** YOUR INSTRUCTIONS **
Copy out the listing below word for word, every line of it, leaving out the pictures.

** MATERIAL FOR THE TASK **

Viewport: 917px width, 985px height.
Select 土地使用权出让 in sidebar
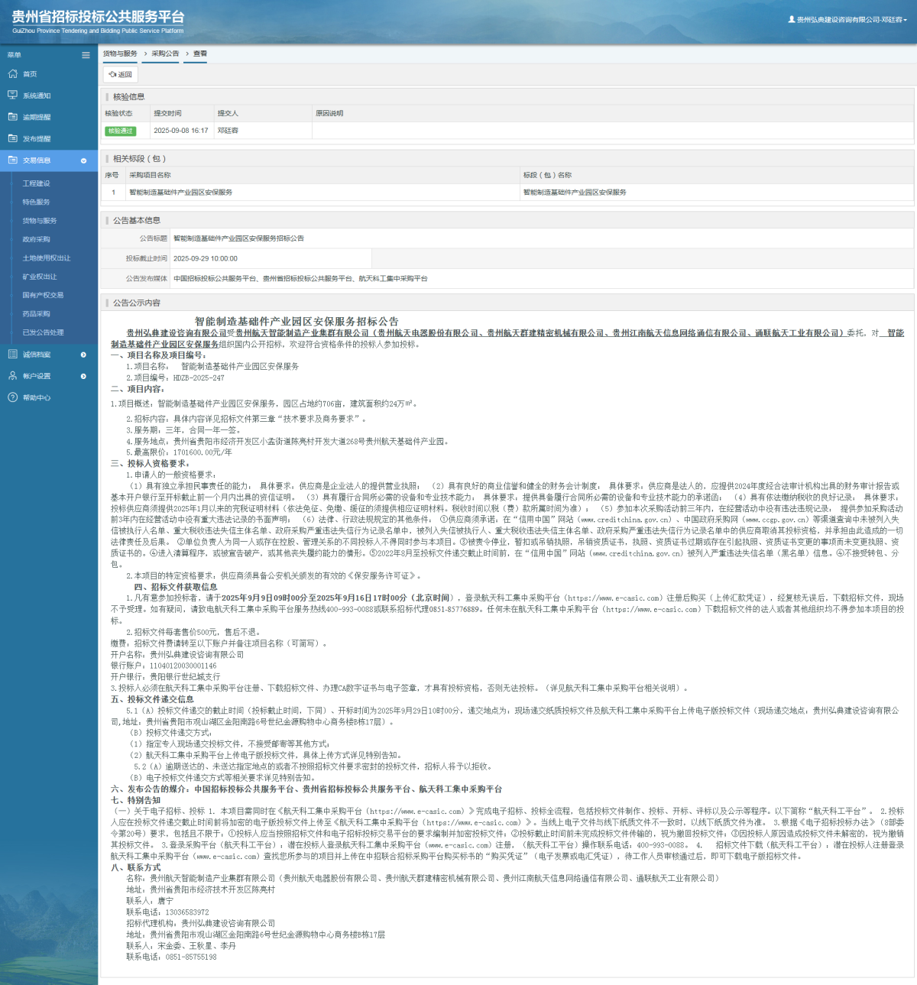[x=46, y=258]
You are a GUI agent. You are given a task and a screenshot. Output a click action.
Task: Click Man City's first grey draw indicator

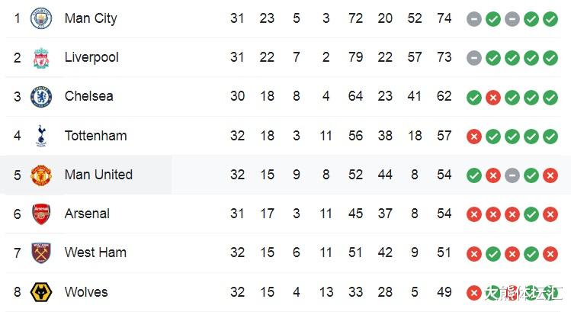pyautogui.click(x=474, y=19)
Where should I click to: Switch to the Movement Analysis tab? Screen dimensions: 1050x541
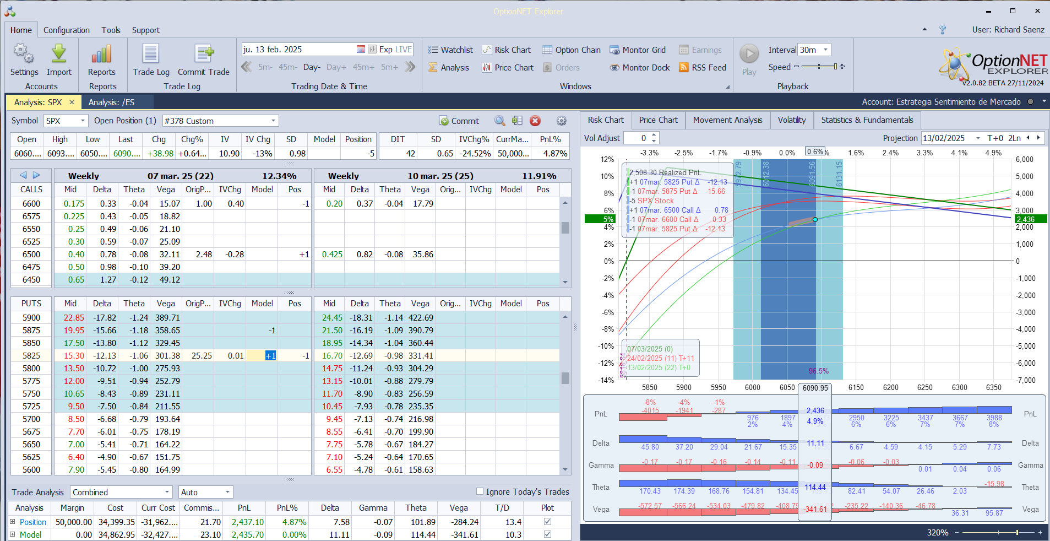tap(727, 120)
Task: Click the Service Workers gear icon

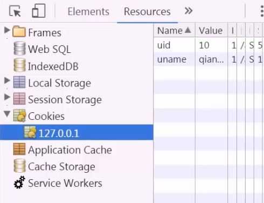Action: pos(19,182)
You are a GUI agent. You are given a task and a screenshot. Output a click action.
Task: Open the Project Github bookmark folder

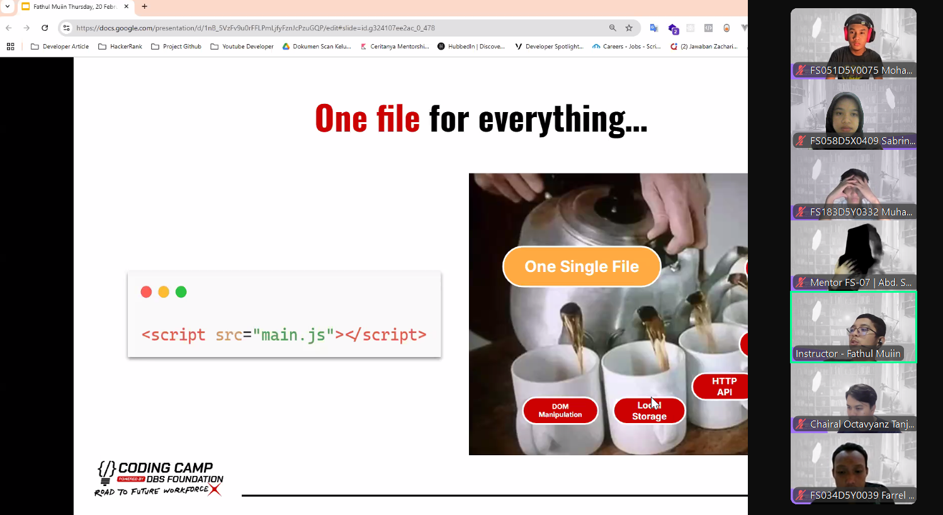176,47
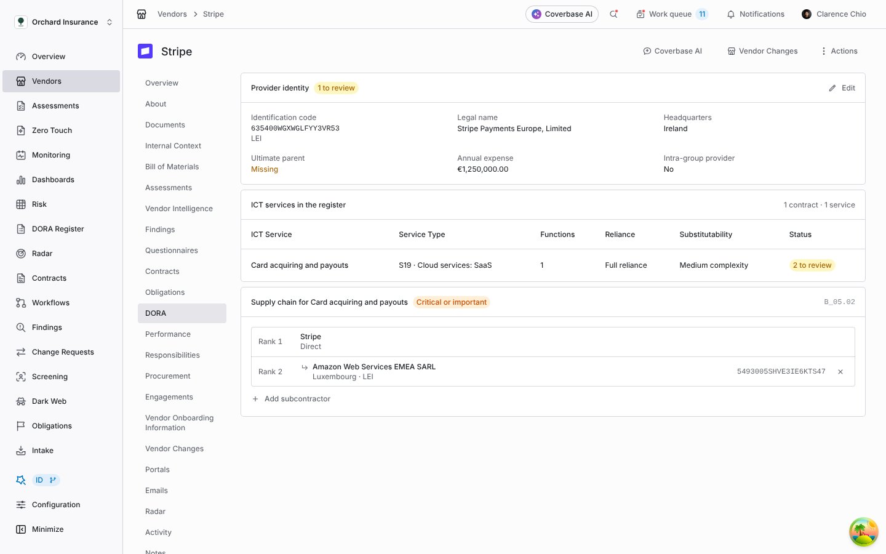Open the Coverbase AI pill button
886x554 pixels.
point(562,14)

** TASK RESPONSE **
Viewport: 917px width, 985px height.
Select 土地使用权出让 in sidebar
[x=46, y=258]
You are a GUI agent. You are given a task and a screenshot. Output a click action.
Task: Click Man City's first grey draw indicator

pyautogui.click(x=474, y=19)
Where should I click to: Switch to the Movement Analysis tab? Screen dimensions: 1050x541
tap(727, 120)
Task: Click the Service Workers gear icon

Action: pos(19,182)
You are a GUI agent. You are given a task and a screenshot. Output a click action.
Task: Open the Project Github bookmark folder

176,47
Open the Coverbase AI pill button
886x554 pixels.
point(562,14)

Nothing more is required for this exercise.